REQUEST: Write out the rows below word for word, changing nothing.

** start of MATERIALS PROVIDED **

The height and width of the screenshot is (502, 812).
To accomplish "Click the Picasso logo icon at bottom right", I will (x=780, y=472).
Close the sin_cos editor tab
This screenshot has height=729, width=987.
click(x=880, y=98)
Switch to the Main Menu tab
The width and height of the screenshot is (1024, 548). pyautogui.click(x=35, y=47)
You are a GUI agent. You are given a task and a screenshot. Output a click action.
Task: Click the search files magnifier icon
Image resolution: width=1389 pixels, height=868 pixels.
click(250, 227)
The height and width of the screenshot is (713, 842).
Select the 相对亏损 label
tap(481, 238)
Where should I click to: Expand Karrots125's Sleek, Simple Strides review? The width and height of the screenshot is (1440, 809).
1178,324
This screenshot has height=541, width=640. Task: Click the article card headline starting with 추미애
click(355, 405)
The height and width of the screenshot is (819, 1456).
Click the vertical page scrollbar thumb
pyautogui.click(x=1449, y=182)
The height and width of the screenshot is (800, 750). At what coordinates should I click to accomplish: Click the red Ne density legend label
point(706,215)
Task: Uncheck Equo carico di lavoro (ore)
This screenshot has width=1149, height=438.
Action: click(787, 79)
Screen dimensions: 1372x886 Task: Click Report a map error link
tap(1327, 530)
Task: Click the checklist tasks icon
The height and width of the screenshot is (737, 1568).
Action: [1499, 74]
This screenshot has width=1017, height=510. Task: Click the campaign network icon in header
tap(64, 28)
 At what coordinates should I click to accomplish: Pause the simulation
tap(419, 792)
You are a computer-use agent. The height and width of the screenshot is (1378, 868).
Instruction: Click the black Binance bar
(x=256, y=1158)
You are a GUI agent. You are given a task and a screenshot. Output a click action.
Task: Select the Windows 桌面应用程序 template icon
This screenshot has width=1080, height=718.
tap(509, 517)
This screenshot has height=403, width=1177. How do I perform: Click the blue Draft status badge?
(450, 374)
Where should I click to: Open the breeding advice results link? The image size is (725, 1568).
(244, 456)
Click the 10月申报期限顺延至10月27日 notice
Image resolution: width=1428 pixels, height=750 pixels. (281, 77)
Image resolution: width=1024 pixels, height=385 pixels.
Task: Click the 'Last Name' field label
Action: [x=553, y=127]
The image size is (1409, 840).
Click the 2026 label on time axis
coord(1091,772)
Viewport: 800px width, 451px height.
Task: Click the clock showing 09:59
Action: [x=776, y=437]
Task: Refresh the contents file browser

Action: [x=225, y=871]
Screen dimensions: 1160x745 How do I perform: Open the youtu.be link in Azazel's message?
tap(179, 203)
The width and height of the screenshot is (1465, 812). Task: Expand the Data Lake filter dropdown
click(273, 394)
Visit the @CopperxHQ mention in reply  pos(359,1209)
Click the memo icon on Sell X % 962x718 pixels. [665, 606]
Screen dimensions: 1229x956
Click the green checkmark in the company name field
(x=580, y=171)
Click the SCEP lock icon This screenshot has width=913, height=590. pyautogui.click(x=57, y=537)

** end of MATERIALS PROVIDED **

RESPONSE BELOW:
The height and width of the screenshot is (502, 812).
To accomplish "Click the Picasso logo icon at bottom right", I will (x=780, y=472).
Close the sin_cos editor tab
This screenshot has height=729, width=987.
click(x=880, y=98)
Switch to the Main Menu tab
The width and height of the screenshot is (1024, 548). pyautogui.click(x=35, y=47)
You are a GUI agent. You are given a task and a screenshot. Output a click action.
Task: Click the search files magnifier icon
Image resolution: width=1389 pixels, height=868 pixels.
click(250, 227)
The height and width of the screenshot is (713, 842).
Select the 相对亏损 label
tap(481, 238)
Where should I click to: Expand Karrots125's Sleek, Simple Strides review? The width and height of the screenshot is (1440, 809).
1178,324
This screenshot has height=541, width=640. Task: Click the article card headline starting with 추미애
click(355, 405)
The height and width of the screenshot is (819, 1456).
Click the vertical page scrollbar thumb
pyautogui.click(x=1449, y=182)
The height and width of the screenshot is (800, 750). At what coordinates should I click to accomplish: Click the red Ne density legend label
point(706,215)
Task: Uncheck Equo carico di lavoro (ore)
This screenshot has width=1149, height=438.
Action: click(787, 79)
Screen dimensions: 1372x886 Task: Click Report a map error link
tap(1327, 530)
Task: Click the checklist tasks icon
The height and width of the screenshot is (737, 1568).
Action: [1499, 74]
This screenshot has width=1017, height=510. Task: Click the campaign network icon in header
tap(64, 28)
 At what coordinates should I click to accomplish: Pause the simulation
tap(419, 792)
You are a computer-use agent. The height and width of the screenshot is (1378, 868).
Instruction: Click the black Binance bar
(x=256, y=1158)
You are a GUI agent. You are given a task and a screenshot. Output a click action.
Task: Select the Windows 桌面应用程序 template icon
This screenshot has width=1080, height=718.
tap(509, 517)
This screenshot has height=403, width=1177. How do I perform: Click the blue Draft status badge?
(450, 374)
Where should I click to: Open the breeding advice results link? The image size is (725, 1568).
(244, 456)
Click the 10月申报期限顺延至10月27日 notice
Image resolution: width=1428 pixels, height=750 pixels. (281, 77)
Image resolution: width=1024 pixels, height=385 pixels.
Task: Click the 'Last Name' field label
Action: [x=553, y=127]
The image size is (1409, 840).
Click the 2026 label on time axis
coord(1091,772)
Viewport: 800px width, 451px height.
Task: Click the clock showing 09:59
Action: [x=776, y=437]
Task: Refresh the contents file browser

Action: [x=225, y=871]
Screen dimensions: 1160x745 How do I perform: Open the youtu.be link in Azazel's message?
tap(179, 203)
The width and height of the screenshot is (1465, 812). Task: Expand the Data Lake filter dropdown
click(273, 394)
Visit the @CopperxHQ mention in reply  pos(359,1209)
Click the memo icon on Sell X % 962x718 pixels. [665, 606]
Screen dimensions: 1229x956
Click the green checkmark in the company name field
(x=580, y=171)
Click the SCEP lock icon This screenshot has width=913, height=590. pyautogui.click(x=57, y=537)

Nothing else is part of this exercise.